O senador Flávio Bolsonaro atribuiu ao governo do presidente Luiz Inácio Lula da Silva a responsabilidade pelas dificuldades enfrentadas nas negociações comerciais internacionais, especialmente no que diz respeito às tarifas impostas pela China sobre a exportação de carne brasileira. Em transmissão ao vivo neste sábado (11), o senador detalhou que as exportações de carne para o país asiático já sofrem uma tarifa de 12%, e que embarques que ultrapassarem a cota anual estabelecida pelo governo chinês enfrentarão uma cobrança adicional de 55%.
Diante deste cenário, Flávio Bolsonaro afirmou que pretende buscar um diálogo direto com representantes diplomáticos chineses e com a embaixada do país no Brasil para tentar reverter essa medida. "A gente está falando de 67% de tarifação da nossa carne brasileira a partir do momento em que essa cota é estourada.
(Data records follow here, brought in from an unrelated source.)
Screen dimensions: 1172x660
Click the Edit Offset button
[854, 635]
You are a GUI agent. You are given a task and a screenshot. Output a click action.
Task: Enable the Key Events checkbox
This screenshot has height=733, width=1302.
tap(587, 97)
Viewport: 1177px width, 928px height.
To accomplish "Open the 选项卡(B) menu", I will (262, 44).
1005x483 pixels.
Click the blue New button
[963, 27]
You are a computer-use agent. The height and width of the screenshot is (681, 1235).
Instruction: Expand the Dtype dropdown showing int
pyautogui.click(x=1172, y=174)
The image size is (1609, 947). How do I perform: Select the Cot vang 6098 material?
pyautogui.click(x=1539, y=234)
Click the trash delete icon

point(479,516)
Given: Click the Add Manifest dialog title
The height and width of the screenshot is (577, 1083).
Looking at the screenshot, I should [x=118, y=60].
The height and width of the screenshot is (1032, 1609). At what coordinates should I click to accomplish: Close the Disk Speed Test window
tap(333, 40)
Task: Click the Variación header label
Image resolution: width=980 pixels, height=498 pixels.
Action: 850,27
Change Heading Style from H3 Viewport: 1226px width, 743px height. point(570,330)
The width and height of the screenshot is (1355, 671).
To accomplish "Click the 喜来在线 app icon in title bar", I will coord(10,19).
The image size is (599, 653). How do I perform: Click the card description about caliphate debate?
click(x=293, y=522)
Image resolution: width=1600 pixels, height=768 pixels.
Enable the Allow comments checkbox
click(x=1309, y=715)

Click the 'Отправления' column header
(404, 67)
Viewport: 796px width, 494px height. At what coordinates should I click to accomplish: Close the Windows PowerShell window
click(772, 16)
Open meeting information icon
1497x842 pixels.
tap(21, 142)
E estou disposto também a buscar o governo chinês, a embaixada aqui, para também pedir que isso não aconteça", declarou o senador, que também é pré-candidato.
O parlamentar estendeu suas críticas à postura do governo federal em relação à regulamentação da União Europeia, que alterou as condições para a importação de animais e produtos de origem animal. Segundo Flávio, o Brasil ficou de fora da lista de países considerados aptos a atender às novas exigências europeias relacionadas ao uso de antimicrobianos na produção animal. "O Brasil pode nem exportar mais algumas proteínas para a Europa, porque o Brasil não atendeu algumas exigências sanitárias por parte da Europa, um protocolo que o Brasil não seguiu, quer dizer, incompetência mesmo", criticou.
Flávio Bolsonaro também questionou a atuação do Executivo em relação aos limites de importação estabelecidos pela China e em evitar o aumento de barreiras comerciais impostas pelos Estados Unidos. Ele chegou a comparar a situação com críticas que, segundo ele, recebeu em razão de tarifas anunciadas pelos EUA contra produtos brasileiros, e sugeriu que o Palácio do Planalto também deveria ser responsabilizado. O senador mencionou que, em visitas aos Estados Unidos, tentou convencer autoridades americanas a reverem medidas tarifárias, classificando a decisão do governo de Donald Trump como política.